Epoxy resin/POSS/chitosan‐modified silica nanocomposite: Characterization of thermal and mechanical properties

Abstract The present research investigated the properties of epoxy resin nanocomposites containing POSS and silica nanoparticles modified by chitosan and the effect of type and weight percent of nanoparticles on properties nanocomposites. The modification of silica by chitosan (CS) improved the mechanical and thermal performance of the nanocomposites, as evidenced by higher tensile strength, thermal stability, and ash content. At 1 wt.% of POSS, incorporation of 1 wt.% of silica resulted in the Young's modulus of 417 MPa, and the value of 717 MPa was obtained when 1 wt.% of CS was used. Also, At 1 wt.% of POSS, incorporation of 1 wt.% of silica resulted in the ash value of 9.48%, while incorporation of 1 wt.% of CS silica resulted in the ash value of 11.73%. The curing behavior of the nanocomposites was also influenced by the heating rate and the nanoparticle content. According to cure index calculations, all nanocomposite samples showed excellent cure. The nanocomposites exhibited increased hydrophobicity with higher polyhedral oligomeric silsesquioxanes (POSS) content, which could reduce the susceptibility to bacterial and microbial contamination. The morphology of the nanocomposites revealed that the modified silica improved the fracture toughness and the dispersion of the nanoparticles in the epoxy matrix.

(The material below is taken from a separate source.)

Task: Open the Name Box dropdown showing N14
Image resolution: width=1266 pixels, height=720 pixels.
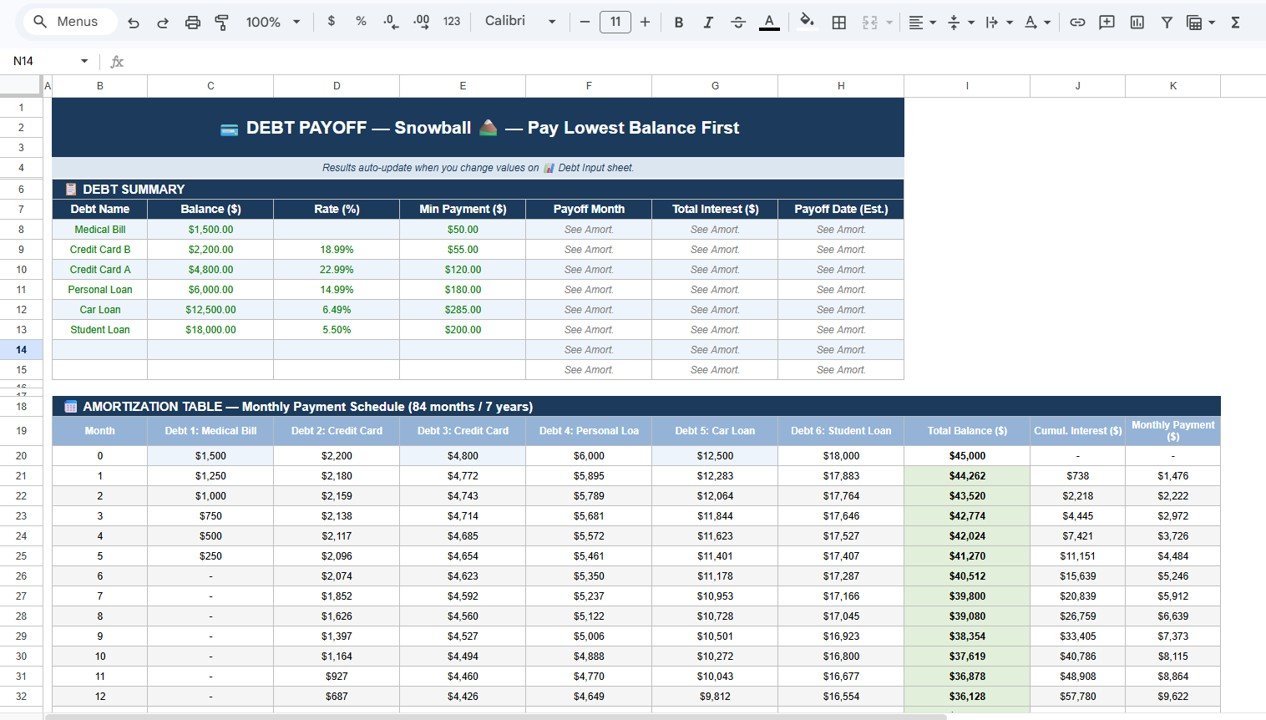Action: tap(85, 60)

The results indicated that the surface modification of silica by chitosan could optimize the properties of the nanocomposites by adjusting the content of CS and POSS nanoparticles, and that the nanocomposite coatings could have potential applications in biomedicine. Highlights Silica nanoparticles were successfully modified by chitosan. Silica modification improved dispersion and distribution in the resin matrix. Nanoparticle modification improved mechanical properties at lower content. The presence of POSS increased contact angle from 60° to 81°. Thermal stability was successfully improved by the designed system.